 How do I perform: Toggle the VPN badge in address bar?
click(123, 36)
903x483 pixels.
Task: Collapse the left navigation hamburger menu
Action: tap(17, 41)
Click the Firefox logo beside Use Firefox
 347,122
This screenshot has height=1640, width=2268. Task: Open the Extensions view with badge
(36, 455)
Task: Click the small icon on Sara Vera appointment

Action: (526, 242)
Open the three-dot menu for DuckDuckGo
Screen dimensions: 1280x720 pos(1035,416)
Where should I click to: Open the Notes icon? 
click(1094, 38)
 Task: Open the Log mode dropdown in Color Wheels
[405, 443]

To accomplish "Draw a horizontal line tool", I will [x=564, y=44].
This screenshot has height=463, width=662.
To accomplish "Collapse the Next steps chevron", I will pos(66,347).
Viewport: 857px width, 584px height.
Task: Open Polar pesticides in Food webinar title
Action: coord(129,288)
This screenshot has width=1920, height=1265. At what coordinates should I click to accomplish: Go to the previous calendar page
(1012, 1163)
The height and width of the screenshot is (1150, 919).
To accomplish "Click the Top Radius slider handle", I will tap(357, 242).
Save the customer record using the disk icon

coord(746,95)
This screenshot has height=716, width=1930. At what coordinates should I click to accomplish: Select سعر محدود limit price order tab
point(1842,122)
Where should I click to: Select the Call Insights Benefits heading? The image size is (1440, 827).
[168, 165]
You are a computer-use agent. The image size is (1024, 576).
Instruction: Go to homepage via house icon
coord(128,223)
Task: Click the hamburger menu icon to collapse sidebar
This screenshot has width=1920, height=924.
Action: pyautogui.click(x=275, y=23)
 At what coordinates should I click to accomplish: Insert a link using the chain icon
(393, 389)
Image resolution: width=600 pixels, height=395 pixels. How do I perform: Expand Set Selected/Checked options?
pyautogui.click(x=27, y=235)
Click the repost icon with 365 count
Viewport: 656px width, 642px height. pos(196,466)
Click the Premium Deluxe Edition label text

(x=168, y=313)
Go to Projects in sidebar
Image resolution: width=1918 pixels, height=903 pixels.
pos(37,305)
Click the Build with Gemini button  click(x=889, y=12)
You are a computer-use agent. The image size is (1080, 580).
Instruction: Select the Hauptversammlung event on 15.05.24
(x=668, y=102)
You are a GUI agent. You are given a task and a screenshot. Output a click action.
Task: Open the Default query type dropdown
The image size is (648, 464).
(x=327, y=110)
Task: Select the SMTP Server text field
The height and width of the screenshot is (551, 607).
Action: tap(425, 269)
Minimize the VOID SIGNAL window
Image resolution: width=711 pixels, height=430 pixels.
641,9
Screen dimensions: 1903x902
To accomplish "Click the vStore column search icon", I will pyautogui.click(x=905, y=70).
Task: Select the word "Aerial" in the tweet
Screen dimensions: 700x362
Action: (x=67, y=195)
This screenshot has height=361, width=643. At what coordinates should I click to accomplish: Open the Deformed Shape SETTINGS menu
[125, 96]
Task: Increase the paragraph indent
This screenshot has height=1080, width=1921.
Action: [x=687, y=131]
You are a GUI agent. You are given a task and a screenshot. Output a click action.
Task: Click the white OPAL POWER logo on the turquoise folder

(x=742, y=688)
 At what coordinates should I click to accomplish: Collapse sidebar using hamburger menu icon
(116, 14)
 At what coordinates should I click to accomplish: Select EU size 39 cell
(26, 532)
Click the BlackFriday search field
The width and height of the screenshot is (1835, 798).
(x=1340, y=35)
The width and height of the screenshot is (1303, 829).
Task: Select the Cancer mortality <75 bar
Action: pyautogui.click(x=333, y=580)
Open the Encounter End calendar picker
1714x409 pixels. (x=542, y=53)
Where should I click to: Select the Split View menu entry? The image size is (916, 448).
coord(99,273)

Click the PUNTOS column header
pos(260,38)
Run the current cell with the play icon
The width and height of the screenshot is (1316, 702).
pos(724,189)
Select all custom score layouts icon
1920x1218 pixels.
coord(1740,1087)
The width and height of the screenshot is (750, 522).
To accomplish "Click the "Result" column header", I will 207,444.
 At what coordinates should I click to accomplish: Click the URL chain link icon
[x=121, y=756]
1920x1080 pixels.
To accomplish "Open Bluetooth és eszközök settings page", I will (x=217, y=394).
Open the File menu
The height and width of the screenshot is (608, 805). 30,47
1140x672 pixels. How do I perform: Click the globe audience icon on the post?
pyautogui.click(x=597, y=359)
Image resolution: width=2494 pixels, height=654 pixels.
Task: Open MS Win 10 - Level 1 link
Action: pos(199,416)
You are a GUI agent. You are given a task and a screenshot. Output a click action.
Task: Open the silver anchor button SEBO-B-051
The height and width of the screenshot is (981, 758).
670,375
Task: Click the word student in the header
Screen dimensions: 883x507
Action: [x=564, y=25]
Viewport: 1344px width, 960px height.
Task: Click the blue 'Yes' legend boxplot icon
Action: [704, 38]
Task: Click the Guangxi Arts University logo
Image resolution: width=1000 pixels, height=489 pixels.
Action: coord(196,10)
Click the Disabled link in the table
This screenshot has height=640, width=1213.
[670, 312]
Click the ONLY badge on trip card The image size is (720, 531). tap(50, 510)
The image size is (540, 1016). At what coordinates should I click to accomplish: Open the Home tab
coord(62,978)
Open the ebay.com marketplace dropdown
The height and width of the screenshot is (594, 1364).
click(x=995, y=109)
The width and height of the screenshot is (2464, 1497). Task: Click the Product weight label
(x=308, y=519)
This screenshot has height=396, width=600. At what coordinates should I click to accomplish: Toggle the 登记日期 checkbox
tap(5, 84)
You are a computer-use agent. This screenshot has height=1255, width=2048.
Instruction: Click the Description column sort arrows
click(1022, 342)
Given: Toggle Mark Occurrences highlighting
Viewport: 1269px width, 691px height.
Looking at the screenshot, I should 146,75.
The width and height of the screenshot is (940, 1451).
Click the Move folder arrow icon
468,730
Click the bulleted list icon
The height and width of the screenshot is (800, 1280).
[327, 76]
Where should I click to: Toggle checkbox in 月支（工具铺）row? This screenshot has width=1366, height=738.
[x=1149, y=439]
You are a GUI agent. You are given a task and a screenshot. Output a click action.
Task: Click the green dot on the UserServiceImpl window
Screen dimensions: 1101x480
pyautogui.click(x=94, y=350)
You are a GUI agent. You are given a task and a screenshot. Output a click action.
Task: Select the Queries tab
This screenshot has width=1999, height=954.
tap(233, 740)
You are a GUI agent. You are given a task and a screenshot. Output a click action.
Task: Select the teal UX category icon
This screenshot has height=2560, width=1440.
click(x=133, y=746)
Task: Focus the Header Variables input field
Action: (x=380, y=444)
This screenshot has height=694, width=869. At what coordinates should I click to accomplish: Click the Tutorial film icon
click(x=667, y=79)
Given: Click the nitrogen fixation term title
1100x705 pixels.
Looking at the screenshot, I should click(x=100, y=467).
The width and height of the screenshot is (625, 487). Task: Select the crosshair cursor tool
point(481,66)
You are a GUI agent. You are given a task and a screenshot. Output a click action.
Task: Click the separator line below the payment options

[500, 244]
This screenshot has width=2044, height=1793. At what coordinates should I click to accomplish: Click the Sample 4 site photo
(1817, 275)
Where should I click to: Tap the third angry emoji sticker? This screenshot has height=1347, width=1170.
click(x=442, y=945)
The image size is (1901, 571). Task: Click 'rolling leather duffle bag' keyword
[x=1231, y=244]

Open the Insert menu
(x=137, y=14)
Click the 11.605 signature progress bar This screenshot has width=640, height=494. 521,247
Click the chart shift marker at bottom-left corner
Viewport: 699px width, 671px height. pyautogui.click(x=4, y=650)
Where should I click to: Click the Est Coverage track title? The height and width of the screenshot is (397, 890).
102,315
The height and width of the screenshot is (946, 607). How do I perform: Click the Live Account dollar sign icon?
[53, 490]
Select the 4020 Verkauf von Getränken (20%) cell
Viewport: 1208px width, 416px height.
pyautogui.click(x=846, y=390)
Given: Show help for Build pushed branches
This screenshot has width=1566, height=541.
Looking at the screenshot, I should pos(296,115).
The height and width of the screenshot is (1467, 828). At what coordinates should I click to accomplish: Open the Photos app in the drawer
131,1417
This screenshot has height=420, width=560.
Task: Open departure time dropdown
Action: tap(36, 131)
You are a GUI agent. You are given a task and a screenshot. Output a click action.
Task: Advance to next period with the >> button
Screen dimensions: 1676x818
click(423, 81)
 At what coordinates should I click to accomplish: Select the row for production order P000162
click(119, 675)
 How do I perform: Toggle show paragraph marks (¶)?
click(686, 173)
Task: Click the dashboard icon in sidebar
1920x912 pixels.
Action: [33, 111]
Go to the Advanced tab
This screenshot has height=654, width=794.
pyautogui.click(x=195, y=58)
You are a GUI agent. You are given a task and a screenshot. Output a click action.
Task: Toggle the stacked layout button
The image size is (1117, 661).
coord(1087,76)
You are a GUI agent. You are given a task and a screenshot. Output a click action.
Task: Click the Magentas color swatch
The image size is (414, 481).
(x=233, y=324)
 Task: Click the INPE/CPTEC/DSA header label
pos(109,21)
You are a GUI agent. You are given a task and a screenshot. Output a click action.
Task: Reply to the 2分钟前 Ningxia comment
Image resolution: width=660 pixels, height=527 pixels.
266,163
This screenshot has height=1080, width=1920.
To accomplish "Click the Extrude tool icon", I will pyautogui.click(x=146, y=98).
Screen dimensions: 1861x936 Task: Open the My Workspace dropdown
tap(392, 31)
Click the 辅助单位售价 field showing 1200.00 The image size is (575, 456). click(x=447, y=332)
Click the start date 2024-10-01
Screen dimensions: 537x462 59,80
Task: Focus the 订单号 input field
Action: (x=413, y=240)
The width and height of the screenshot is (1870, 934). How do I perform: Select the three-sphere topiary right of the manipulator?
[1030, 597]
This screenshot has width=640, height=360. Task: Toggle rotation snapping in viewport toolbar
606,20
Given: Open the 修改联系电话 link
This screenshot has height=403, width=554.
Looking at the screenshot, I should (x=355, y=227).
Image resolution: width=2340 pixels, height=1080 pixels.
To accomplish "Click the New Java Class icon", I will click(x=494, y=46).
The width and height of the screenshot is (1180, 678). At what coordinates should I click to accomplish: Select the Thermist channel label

^^^^^^^^

WORK TO BE COMPLETED: Arrange the entries from the line containing "Task: Select the SMTP Server text field" through the line containing "The height and width of the screenshot is (608, 805)." as a numbered list, leaving out blank lines.

THE COMPLETED TASK:
1. Task: Select the SMTP Server text field
2. The height and width of the screenshot is (551, 607).
3. Action: tap(425, 269)
4. Minimize the VOID SIGNAL window
5. Image resolution: width=711 pixels, height=430 pixels.
6. 641,9
7. Screen dimensions: 1903x902
8. To accomplish "Click the vStore column search icon", I will pyautogui.click(x=905, y=70).
9. Task: Select the word "Aerial" in the tweet
10. Screen dimensions: 700x362
11. Action: (x=67, y=195)
12. This screenshot has height=361, width=643. At what coordinates should I click to accomplish: Open the Deformed Shape SETTINGS menu
13. [125, 96]
14. Task: Increase the paragraph indent
15. This screenshot has height=1080, width=1921.
16. Action: [x=687, y=131]
17. You are a GUI agent. You are given a task and a screenshot. Output a click action.
18. Task: Click the white OPAL POWER logo on the turquoise folder
19. (x=742, y=688)
20.  At what coordinates should I click to accomplish: Collapse sidebar using hamburger menu icon
21. (116, 14)
22.  At what coordinates should I click to accomplish: Select EU size 39 cell
23. (26, 532)
24. Click the BlackFriday search field
25. The width and height of the screenshot is (1835, 798).
26. (x=1340, y=35)
27. The width and height of the screenshot is (1303, 829).
28. Task: Select the Cancer mortality <75 bar
29. Action: pyautogui.click(x=333, y=580)
30. Open the Encounter End calendar picker
31. 1714x409 pixels. (x=542, y=53)
32. Where should I click to: Select the Split View menu entry? The image size is (916, 448).
33. coord(99,273)
34. Click the PUNTOS column header
35. pos(260,38)
36. Run the current cell with the play icon
37. The width and height of the screenshot is (1316, 702).
38. pos(724,189)
39. Select all custom score layouts icon
40. 1920x1218 pixels.
41. coord(1740,1087)
42. The width and height of the screenshot is (750, 522).
43. To accomplish "Click the "Result" column header", I will 207,444.
44.  At what coordinates should I click to accomplish: Click the URL chain link icon
45. [x=121, y=756]
46. 1920x1080 pixels.
47. To accomplish "Open Bluetooth és eszközök settings page", I will (x=217, y=394).
48. Open the File menu
49. The height and width of the screenshot is (608, 805). 30,47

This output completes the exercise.